I got puzzled by some inconsistencies between published equations for calculating log-odds scores for substitutions matrices such as Blosum62.

In the seminal paper deriving the Blosum62 matrix the odds ratio used to calculate the log-odds score is: qij/eij where qij is observed probability of occurrence of the ij pair, and eij is expected probability of occurrence of the ij pair. According to this work, eij = PiPj for i = j and PiPj + PjPi = 2PiPj. This is derived from basic theory of probability.

In many other works, however, starting I think from Altschul 1991 the equation used for odds ratio is slightly different: qij/PiPj, that is the 2 in the denominator disappeared. This new equation has been derived from the statistical framework that Karlin and Altschul have developed.

What puzzles me that although both equations are similar, the Altschul ratio is exactly twice the value of Henikoff's ratio.

I know that log-odds are rescaled before putting to the substitution table by a factor of 1/lambda, but missing log(1/2) is not rescaling, it means that the final rescaled log-odds value from Altschul is bigger than Henikoff's by x/lambda (x depends on the base of the logarithm, which does not matter and is different in different works).

And this is the Altschul ratio that is more widely used in the following years up to now. The Henikoff's equation is, however, still used in some of the papers that derive purpose-specific substitution tables (e.g. in 'Structure-derived substitution matrices for alignment of distantly related sequences' and 'AN AMINO ACID SUBSTITUTION MATRIX FOR PROTEIN CONFORMATION IDENTIFICATION').

What's even more puzzling, that several articles claim that Blosum62 has been derived from Altschul-like odds ratio, forgetting the "2" in the denominator:

Where did the BLOSUM62 alignment score matrix come from?

http://en.wikipedia.org/wiki/BLOSUM

Is everything OK here? Do the ratios mean the same thing? Isn't it wrong saying that Blosum62 has been derived from Altschul-like ratio?

Isn't that Eij = PiPj + PjPi = 2PiPj actually means that the order does not matter? It is essentially equivalent to rolling a loaded dice twice ... http://www.math.hawaii.edu/~ramsey/Probability/TwoDice.html (Our case is the last paragraph). In our case, we have two events in which the outcome "i aligned with j in any order" pair can occur (i,j) and (j,i). The probability of occurring of this outcome is equal to probability of seeing (i,j) or (j,i), that is PiPj + PjPi...

I see your point. You are saying by calculating both reciprocal combinations (A-S and S-A), we are accounting for both orders, making the order not matter. But aren't we giving importance to order just by claiming A-S and S-A to be separate events? Don't we need to also multiply A-A by 2? A-A from Seq1 vs Seq10 would be considered a separate event from A-A from Seq10 vs Seq1. Honestly, I am not completely sure. But it's an interesting topic. Thanks for bringing this up.
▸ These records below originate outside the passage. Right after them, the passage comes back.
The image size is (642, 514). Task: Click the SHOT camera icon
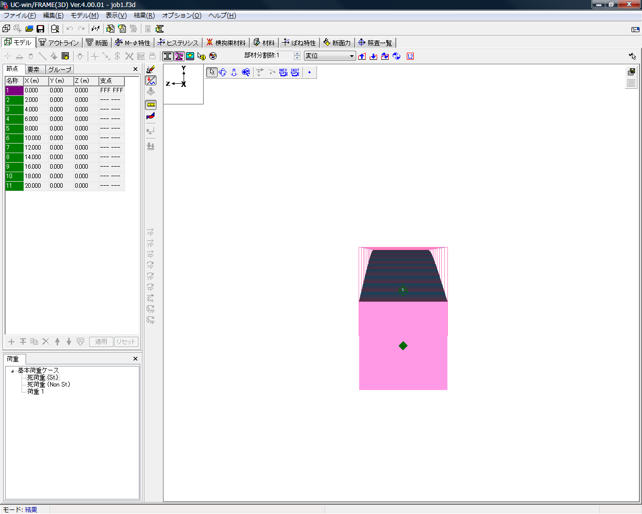pos(295,72)
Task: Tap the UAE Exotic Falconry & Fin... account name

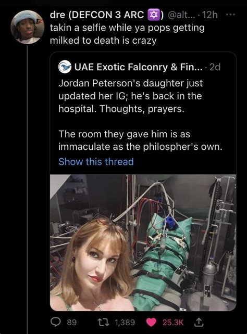Action: pyautogui.click(x=138, y=67)
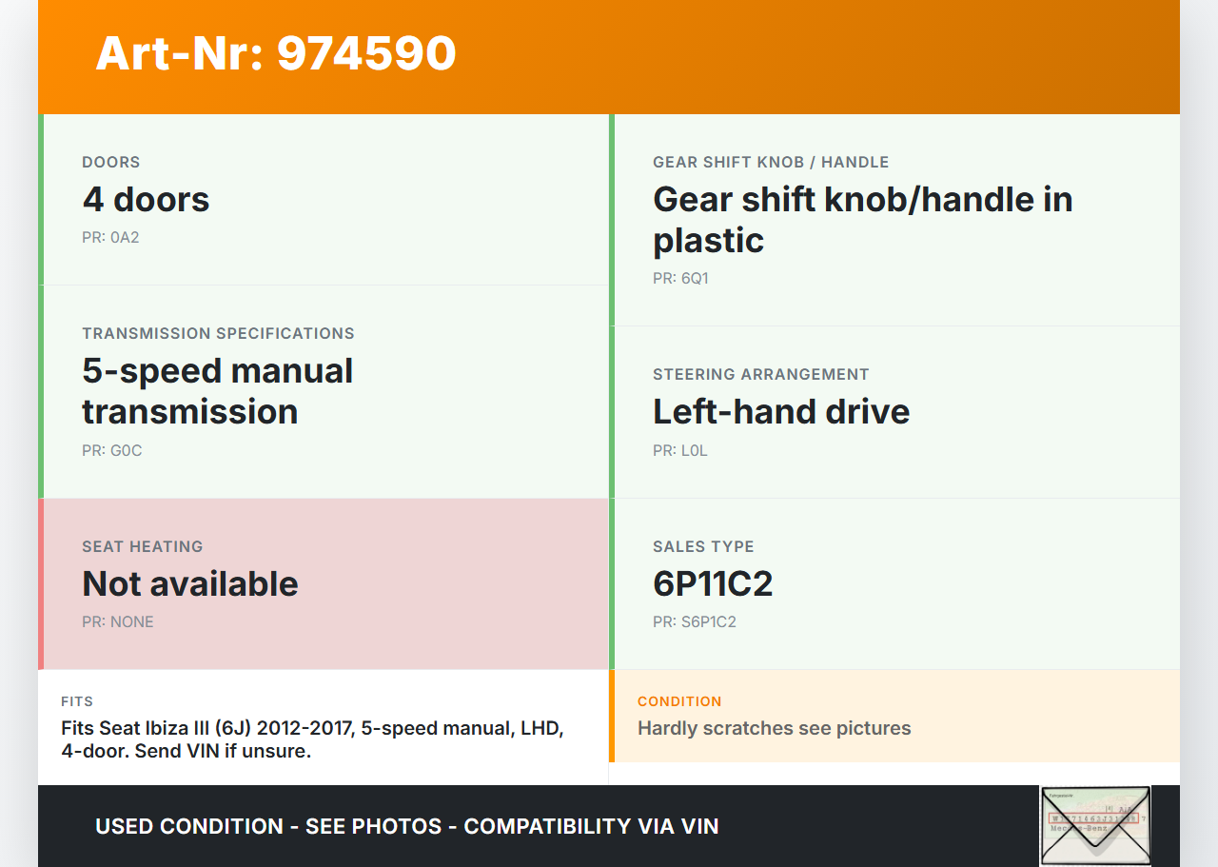Click the Art-Nr: 974590 heading
Viewport: 1218px width, 867px height.
pyautogui.click(x=276, y=53)
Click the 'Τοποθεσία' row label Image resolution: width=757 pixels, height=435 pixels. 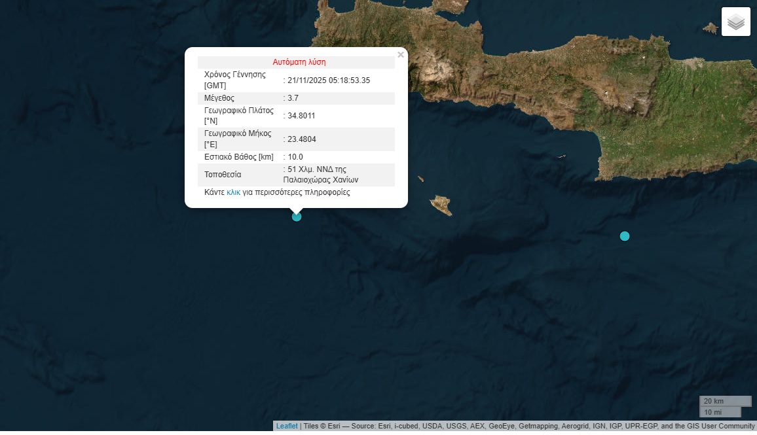point(223,175)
You cannot distinguish between A-A from Seq1 vs Seq10 and A-A from Seq10 vs Seq1, this is a single event. Like when rolling a dice twice there is only one event of rolling (5,5) in the sample space.

And to be consistent with proper vocabulary, I think have misused "outcome" instead of "event" and vice versa. So A-A, A-S, S-A are outcomes and the event is "i aligned with j in any order". I had my Math lessons in Polish, sorry ;-)

I guess the dice analogy isn't very relevant to our situation. We are really talking about two separate types of combinations. There are combinations in terms of the residues and combinations in terms of the sequences. The dice analogy is looking at combination of the resulting dice rolls. We should really roll 10 separate dice once instead of rolling 1 dice 10 times.

From the dice example: "When rolling two dice, distinguish between them in some way: a first one and second one, a left and a right, a red and a green, etc.". So in that example they also have "combinations in terms of the residues" (residues = dice integers) and "combinations in terms of the sequences" (sequences = differently colored separate dice). In our example of alignment of aa pairs we in fact roll two separate differently colored dice once. The dice have 20 faces, each face is aa type, and each face is loaded so to make a face occur with Pi.